19 years after NATO bombed Serbia, most Serbs won’t take apology from alliance – poll
A majority of Serbs today would not accept an apology from NATO for its 1999 military intervention in Kosovo. Only 10 percent would wish to see their country become a member the trans-Atlantic defense bloc, recent poll shows.
The continued animosity towards NATO in Serbia was highlighted by an opinion poll conducted by the Belgrade-based Institute for European Affairs in mid-March. According to the poll, only 10 percent of Serbs support membership of the military bloc while 84 percent oppose it. The mood is particularly strong in the Serbian capital, where the level of support for NATO membership is 5.8 percent, and among young people aged 18 to 25 (7.7 percent). Only 18 percent believe that becoming an ally would be beneficial for Serbia.

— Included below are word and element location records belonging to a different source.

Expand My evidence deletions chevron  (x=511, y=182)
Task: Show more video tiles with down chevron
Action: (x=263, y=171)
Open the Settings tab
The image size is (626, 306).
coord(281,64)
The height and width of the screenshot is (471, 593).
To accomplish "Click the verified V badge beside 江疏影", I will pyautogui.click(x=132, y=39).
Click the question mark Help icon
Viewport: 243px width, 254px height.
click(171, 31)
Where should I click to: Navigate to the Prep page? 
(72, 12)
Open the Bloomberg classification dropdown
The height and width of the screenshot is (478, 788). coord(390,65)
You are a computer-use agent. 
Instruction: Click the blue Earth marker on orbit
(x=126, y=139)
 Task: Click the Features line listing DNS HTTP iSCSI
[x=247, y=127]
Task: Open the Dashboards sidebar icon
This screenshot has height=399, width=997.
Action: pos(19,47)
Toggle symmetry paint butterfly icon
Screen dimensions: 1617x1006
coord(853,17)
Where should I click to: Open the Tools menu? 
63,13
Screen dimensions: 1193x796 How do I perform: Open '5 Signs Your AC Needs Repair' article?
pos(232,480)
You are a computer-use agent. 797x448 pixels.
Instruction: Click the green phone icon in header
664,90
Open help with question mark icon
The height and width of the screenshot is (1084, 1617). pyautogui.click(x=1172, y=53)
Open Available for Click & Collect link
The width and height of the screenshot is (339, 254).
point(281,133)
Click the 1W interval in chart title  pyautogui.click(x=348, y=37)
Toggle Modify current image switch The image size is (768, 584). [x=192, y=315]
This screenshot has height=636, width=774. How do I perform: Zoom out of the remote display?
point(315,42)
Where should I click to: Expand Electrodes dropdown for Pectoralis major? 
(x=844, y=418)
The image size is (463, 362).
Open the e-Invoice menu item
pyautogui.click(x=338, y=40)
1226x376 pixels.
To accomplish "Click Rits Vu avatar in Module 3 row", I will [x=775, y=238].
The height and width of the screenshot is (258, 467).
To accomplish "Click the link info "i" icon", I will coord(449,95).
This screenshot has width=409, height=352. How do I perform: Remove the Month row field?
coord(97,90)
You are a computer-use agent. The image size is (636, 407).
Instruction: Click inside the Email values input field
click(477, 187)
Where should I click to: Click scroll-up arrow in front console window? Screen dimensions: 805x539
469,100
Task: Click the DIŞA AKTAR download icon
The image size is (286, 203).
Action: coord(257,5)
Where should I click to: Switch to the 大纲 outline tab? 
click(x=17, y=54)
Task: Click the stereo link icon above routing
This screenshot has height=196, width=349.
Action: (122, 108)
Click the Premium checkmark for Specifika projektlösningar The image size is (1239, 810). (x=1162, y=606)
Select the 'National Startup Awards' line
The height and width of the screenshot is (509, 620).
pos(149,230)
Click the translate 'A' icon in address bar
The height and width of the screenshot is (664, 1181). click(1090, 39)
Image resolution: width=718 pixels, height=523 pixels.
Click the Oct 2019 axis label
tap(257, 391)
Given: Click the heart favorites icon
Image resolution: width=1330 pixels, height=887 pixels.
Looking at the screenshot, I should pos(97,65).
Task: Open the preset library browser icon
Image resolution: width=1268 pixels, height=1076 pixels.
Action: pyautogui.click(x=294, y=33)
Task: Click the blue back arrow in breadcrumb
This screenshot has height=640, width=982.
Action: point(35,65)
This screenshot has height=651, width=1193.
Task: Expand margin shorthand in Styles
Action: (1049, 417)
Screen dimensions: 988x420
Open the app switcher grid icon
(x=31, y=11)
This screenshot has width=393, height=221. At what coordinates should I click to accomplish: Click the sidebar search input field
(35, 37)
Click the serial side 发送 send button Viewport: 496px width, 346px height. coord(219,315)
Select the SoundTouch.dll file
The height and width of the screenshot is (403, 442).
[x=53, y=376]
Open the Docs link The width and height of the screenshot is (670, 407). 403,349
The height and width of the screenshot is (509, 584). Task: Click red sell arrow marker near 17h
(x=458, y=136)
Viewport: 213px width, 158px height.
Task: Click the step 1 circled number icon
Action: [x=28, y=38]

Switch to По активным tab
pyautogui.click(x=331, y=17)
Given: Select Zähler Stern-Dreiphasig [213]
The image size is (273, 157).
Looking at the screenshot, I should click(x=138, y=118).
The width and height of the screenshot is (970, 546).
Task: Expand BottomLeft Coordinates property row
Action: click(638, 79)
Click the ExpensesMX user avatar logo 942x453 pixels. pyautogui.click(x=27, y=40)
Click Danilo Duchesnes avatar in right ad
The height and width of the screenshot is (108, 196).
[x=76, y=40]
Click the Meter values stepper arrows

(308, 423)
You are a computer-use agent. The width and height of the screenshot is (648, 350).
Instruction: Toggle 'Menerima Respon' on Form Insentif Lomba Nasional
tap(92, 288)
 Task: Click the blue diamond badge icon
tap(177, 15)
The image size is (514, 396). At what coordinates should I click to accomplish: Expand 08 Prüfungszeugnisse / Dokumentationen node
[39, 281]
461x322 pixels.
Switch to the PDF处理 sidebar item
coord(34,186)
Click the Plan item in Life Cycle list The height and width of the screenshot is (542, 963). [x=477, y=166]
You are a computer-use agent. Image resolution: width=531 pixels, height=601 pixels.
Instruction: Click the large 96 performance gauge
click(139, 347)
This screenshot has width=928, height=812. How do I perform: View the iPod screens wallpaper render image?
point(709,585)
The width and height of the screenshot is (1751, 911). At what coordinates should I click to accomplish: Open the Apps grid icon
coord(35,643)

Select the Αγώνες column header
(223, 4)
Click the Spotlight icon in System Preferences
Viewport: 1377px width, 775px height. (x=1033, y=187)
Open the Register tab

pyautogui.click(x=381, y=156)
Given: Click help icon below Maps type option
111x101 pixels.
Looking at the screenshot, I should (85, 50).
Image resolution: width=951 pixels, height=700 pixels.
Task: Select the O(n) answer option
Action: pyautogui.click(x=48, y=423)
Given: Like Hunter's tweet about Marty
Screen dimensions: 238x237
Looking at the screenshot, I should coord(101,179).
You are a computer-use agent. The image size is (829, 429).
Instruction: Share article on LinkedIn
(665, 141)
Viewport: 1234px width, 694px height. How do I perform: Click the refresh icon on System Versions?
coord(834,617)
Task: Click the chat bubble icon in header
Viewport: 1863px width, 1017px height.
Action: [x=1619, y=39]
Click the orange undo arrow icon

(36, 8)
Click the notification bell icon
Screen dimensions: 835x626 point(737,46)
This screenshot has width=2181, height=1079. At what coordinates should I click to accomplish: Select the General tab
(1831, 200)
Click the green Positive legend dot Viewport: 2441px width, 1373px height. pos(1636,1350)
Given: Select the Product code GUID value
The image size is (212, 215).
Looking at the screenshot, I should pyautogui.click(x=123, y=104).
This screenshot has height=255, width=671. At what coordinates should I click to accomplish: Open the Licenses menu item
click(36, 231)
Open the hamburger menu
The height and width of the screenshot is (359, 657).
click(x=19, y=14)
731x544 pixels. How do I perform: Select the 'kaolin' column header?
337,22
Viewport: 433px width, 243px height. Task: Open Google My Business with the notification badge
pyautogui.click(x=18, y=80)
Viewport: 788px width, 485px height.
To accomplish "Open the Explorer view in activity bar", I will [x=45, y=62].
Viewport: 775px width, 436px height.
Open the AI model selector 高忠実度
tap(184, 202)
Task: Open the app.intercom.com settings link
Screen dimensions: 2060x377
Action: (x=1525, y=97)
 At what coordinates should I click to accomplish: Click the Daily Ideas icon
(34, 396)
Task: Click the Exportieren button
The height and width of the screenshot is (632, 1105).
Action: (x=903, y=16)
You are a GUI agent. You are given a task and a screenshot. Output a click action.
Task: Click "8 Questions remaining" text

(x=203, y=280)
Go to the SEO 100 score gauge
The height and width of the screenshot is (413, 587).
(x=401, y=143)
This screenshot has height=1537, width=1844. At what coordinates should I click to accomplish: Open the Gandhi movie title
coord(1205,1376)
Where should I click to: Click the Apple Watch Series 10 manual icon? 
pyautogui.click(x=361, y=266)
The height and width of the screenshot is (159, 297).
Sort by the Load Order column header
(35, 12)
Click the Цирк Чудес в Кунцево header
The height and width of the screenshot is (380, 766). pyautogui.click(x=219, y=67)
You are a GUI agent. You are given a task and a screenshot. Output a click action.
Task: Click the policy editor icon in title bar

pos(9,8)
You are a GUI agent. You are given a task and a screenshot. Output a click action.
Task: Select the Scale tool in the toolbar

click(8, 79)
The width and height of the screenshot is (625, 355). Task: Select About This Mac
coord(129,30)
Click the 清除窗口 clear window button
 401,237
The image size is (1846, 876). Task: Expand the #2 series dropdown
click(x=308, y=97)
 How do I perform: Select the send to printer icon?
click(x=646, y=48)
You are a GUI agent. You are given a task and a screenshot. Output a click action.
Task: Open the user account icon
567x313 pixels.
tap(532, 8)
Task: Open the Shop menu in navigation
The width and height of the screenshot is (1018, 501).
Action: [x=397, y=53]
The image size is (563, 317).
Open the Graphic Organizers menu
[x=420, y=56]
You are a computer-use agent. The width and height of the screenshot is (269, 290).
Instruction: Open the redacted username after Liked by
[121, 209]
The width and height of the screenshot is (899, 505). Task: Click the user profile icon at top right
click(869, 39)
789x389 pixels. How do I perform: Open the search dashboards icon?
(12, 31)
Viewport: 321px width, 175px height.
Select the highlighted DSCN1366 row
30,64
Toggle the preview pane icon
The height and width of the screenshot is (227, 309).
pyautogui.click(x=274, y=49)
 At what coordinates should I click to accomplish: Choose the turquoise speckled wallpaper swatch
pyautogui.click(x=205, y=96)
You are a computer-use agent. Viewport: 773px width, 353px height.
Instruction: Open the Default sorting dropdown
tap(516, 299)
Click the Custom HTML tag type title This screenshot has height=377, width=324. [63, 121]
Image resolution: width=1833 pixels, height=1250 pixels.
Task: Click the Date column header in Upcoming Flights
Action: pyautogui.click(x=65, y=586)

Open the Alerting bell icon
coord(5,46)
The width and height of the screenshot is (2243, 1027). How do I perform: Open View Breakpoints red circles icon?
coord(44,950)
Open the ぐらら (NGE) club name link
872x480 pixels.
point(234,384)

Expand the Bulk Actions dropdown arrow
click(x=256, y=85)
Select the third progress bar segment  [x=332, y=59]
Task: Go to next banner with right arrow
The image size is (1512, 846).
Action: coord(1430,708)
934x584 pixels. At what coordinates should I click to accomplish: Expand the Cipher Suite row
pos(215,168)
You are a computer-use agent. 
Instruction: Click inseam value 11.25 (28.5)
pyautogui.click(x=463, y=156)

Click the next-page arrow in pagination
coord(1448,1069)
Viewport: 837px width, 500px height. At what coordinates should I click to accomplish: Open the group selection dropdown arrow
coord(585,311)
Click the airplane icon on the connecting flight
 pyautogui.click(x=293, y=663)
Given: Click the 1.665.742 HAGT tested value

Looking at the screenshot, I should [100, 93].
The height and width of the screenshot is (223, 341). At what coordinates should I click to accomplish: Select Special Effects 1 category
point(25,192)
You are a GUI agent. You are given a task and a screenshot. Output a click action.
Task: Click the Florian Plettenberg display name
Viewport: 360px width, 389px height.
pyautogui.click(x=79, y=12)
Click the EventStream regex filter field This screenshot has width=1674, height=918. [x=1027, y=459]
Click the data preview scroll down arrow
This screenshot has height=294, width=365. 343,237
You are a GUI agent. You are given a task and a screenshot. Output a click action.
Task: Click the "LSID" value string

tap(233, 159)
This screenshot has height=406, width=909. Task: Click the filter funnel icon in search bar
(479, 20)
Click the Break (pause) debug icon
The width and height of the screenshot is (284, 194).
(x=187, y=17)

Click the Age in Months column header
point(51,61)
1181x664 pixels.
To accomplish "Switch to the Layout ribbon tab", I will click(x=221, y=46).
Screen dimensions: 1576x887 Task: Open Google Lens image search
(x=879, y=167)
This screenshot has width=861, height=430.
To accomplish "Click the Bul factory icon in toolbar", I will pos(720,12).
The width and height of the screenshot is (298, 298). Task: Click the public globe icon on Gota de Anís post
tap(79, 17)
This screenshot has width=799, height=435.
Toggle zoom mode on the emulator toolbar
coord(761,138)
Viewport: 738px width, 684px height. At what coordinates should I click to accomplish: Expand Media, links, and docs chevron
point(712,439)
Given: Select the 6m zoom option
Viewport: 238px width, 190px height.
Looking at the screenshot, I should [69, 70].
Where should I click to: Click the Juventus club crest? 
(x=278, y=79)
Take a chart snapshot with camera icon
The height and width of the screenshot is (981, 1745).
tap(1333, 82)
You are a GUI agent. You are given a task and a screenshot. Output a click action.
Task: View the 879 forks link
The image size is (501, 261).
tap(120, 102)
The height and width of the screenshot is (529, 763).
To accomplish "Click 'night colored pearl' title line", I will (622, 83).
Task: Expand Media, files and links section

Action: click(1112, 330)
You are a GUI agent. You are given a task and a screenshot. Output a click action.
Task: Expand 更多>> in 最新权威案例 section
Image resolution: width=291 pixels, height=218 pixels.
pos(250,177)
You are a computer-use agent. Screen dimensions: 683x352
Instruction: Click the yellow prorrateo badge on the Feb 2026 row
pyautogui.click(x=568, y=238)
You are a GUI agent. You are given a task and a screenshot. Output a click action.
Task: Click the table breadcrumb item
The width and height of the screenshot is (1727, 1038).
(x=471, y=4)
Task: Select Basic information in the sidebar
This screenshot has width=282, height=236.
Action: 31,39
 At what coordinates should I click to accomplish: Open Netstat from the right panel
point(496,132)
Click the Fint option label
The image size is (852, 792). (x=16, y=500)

Former Serb leader Slobodan Milosevic and his policies are perceived as the main reason for the bombings by 17.4 percent of Serbs. The second-most mentioned reason was that the US and Western powers were simply pursuing their interests. It was cited by 15.2 percent of respondents. Other popular explanations included a goal to push ethnic Serbs out of Kosovo (12.6 percent) and to remove Kosovo from Serbia (10.5 percent)
If NATO were to offer Serbs an apology for the bombings, 62 percent of them would not accept it according to the poll. The defiant attitude is most prominent among Belgrade residents (65.9 percent) and people aged 30-44 (67.3 percent), who were teens or young adults during the bombing campaign. A majority of 66 percent said NATO bombings of Yugoslavia could have been avoided.
NATO justified its intervention in Kosovo by accusing the Milosevic government of ethnically cleansing the province. The bombings lasted 78 days and officially claimed at least 758 civilian lives, though Serbian sources say the true figure may be double that. The violence in Kosovo followed decades of inter-ethnic alienation and tension in the province. The loss of the province was a great symbolic blow to Serbs, who historically consider the land essential to their statehood and of great spiritual significance.